We never found out who our nameless companion was, but the time we spent together in Journey felt special. Together we hid from the glaring eyes of monsters, skidded like snowboarders down glistening golden sand dunes and danced majestically through the air.
Since we could only communicate with musical notes we didn’t talk. Instead, we conversed with a call-and-response singalong where we peeped sounds at each other like Morse code operators. While unintelligible, these sonic interactions felt reassuring, reminding us that we weren’t alone and helping us signal crudely to each other.
As you might have gathered, Journey is an unusual game. There’s no text and no speech. It’s a minimalist sound and vision experience where you guide a pin-legged pilgrim through beautiful, desolate landscapes towards a distant mountaintop. There’s little in the way of challenge and it’s short, too – each pilgrimage lasting no more than two hours. It should be dull but Journey’s quiet, mellow adventure is captivating, intriguing and friendly.
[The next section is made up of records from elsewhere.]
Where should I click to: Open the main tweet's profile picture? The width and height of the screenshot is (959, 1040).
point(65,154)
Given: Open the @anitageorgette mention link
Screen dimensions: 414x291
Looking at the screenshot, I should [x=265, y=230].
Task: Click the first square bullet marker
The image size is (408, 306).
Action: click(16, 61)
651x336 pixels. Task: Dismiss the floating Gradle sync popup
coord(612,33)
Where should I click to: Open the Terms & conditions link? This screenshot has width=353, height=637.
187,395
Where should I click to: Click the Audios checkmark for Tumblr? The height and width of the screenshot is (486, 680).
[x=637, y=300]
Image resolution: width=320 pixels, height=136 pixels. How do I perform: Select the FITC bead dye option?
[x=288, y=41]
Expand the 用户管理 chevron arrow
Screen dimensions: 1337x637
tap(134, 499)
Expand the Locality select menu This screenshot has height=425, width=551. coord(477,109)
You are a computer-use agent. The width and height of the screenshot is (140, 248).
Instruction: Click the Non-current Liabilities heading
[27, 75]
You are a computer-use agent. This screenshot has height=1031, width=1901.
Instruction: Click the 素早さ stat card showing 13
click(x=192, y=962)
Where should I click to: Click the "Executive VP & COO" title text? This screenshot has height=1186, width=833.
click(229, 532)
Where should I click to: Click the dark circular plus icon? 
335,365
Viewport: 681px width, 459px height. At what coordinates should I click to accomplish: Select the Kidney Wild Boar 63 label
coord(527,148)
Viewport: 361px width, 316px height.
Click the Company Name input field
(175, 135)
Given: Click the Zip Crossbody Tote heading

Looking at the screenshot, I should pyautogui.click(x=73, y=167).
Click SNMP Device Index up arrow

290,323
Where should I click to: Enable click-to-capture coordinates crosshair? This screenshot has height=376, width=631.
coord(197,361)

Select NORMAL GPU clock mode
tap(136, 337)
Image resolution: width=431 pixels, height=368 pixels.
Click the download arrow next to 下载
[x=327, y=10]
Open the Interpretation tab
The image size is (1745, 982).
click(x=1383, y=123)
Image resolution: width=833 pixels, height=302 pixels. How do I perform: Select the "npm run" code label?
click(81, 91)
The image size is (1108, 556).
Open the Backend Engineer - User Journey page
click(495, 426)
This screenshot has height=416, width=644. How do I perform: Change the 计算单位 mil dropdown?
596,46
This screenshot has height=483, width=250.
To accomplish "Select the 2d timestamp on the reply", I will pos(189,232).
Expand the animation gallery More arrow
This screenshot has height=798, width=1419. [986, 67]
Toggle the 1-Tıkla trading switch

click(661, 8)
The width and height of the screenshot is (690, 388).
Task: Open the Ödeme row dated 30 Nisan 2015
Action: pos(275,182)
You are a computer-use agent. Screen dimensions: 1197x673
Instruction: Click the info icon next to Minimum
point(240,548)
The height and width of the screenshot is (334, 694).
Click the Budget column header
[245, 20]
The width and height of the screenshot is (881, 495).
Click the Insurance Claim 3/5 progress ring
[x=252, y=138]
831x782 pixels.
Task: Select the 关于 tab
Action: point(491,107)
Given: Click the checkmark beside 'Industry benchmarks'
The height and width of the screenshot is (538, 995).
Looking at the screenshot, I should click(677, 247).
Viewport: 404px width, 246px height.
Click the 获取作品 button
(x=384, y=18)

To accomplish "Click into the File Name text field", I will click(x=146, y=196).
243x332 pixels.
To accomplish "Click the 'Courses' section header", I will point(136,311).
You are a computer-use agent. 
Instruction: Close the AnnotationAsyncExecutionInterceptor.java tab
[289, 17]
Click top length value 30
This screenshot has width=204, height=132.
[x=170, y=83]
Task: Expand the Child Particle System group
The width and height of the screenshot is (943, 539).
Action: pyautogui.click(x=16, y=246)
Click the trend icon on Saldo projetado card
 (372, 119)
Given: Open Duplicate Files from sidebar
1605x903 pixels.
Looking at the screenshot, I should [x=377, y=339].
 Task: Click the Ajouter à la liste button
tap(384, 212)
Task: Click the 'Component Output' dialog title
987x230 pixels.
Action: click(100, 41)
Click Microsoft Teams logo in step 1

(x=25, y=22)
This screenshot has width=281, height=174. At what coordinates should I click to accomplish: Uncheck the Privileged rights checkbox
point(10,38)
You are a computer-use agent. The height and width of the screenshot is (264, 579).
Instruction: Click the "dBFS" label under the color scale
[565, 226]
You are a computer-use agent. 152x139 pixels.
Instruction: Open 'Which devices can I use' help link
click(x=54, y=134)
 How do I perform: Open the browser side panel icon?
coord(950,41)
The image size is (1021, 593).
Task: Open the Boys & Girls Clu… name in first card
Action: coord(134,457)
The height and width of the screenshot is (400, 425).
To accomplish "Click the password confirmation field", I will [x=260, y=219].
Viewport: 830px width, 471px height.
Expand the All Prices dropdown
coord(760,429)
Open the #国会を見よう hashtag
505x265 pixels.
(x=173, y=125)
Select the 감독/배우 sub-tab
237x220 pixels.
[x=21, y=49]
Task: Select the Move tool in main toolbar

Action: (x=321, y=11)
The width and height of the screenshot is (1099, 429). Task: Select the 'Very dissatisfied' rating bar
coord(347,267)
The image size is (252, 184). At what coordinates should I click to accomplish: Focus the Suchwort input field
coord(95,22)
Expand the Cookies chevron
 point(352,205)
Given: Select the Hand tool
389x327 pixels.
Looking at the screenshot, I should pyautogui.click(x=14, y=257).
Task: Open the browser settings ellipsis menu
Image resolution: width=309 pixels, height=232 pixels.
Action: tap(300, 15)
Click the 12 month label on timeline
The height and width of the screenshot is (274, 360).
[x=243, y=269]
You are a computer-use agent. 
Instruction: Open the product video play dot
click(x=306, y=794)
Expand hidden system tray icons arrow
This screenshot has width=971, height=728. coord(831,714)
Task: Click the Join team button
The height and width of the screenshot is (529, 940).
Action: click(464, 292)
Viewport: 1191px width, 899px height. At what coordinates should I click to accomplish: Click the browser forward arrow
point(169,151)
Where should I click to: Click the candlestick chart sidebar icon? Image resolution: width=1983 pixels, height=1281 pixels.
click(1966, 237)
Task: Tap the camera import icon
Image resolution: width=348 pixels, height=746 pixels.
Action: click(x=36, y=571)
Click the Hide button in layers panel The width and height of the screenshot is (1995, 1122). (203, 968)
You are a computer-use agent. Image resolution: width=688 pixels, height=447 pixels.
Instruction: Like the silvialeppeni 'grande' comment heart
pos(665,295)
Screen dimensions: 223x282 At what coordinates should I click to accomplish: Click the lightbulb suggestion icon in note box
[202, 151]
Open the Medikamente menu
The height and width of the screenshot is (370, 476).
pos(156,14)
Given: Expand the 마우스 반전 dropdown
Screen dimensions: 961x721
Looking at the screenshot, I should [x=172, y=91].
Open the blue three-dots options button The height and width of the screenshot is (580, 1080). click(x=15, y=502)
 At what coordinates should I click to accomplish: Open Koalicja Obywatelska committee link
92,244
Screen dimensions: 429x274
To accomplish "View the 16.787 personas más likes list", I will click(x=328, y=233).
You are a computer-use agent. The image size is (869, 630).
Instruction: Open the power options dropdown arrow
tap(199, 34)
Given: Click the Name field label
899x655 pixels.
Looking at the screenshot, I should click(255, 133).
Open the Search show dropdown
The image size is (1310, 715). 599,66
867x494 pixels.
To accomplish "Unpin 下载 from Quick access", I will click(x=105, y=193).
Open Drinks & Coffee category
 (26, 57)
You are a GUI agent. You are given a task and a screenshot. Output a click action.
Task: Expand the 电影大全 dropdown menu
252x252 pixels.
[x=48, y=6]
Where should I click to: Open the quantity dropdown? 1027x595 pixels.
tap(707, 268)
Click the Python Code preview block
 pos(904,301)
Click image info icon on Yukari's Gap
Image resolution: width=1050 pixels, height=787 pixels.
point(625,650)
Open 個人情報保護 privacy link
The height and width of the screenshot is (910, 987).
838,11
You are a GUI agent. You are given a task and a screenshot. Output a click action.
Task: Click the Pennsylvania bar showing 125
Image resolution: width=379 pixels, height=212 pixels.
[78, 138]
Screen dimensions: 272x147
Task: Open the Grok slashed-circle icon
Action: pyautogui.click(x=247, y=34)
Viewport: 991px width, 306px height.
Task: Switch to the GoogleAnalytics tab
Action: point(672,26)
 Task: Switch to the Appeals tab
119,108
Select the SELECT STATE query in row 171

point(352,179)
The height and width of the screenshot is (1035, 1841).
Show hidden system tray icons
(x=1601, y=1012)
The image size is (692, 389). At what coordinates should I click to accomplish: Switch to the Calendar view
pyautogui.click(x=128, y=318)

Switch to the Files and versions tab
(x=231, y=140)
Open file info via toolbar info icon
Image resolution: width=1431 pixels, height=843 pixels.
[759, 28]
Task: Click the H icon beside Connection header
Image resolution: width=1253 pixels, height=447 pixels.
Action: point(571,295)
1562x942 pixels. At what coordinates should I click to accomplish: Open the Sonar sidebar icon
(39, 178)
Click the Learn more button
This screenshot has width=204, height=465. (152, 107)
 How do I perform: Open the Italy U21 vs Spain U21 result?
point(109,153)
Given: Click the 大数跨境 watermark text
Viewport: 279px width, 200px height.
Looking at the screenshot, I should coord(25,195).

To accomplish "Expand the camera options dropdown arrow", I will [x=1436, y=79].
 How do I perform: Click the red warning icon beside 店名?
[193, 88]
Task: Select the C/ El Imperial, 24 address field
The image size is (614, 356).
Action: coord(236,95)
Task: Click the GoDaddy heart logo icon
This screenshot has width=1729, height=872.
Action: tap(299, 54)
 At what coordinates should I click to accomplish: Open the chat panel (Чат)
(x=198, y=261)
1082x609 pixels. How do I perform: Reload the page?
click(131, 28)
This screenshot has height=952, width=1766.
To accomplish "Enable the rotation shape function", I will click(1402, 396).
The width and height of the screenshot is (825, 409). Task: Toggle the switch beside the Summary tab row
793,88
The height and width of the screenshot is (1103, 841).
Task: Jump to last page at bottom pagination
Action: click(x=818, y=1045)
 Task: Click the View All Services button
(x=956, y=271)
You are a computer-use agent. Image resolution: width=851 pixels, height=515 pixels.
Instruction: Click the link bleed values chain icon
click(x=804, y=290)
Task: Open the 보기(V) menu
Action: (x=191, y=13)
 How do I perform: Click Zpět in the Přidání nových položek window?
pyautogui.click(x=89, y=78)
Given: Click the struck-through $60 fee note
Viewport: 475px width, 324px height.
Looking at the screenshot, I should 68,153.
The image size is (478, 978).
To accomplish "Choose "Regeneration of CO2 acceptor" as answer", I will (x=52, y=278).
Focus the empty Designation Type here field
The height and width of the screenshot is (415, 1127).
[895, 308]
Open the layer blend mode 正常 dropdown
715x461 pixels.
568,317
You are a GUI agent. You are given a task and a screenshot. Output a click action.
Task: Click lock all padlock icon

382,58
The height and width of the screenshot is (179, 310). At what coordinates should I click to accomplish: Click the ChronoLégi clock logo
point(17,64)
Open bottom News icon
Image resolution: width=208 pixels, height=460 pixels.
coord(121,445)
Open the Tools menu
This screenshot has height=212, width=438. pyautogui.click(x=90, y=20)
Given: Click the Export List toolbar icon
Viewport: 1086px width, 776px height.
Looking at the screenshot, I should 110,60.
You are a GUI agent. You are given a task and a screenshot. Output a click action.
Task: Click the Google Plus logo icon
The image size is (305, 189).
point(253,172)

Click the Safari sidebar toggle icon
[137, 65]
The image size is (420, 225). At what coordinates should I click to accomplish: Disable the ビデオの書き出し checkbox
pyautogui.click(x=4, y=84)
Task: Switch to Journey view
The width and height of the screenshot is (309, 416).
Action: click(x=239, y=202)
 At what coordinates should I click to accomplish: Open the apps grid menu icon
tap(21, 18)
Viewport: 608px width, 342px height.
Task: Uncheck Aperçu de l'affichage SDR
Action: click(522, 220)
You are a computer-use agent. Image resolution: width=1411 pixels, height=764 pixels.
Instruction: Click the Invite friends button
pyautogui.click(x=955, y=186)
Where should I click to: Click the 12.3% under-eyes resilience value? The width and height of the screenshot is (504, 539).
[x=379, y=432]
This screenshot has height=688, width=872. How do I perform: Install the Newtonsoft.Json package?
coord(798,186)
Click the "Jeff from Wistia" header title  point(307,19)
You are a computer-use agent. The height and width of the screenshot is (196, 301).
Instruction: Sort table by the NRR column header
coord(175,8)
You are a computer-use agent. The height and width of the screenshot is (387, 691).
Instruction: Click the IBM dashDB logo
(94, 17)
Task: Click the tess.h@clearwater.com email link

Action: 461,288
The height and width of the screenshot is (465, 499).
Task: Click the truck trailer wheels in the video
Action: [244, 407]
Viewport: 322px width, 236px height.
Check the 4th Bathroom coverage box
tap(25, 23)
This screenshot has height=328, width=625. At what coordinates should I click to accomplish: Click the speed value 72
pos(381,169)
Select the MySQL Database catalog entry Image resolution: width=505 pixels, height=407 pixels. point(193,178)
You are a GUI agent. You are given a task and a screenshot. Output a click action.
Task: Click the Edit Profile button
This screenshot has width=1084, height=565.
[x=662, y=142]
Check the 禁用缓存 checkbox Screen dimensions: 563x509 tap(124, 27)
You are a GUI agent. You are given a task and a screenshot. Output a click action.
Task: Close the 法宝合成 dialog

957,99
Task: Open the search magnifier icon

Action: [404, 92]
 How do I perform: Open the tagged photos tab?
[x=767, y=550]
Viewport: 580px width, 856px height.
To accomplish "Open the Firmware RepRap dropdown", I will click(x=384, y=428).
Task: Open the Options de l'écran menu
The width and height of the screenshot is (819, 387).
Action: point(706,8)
Often you walk alone, taking in sights that move from Moorish buildings half-buried in sand to icy cliff tops, while finding simple pleasure in the understated fun of sliding down slopes, gliding gently through the air and struggling against fierce blasts of wind. Basic as these actions are, they are so finely tuned that they are as much a part of Journey’s concentrated gaming magic as the varied, mysterious world you travel through. Then, every now and again, your own journey seamlessly intersects with that of another player bringing a fresh social air to your trek.
In Journey the simple joy of being there is everything. While it has enough secrets to demand a couple of replays, Journey isn’t a game that demands constant return visits. Instead you get a wonderful, meditative experience that will lodge itself in your memories and stay there long after you’ve put away the controller.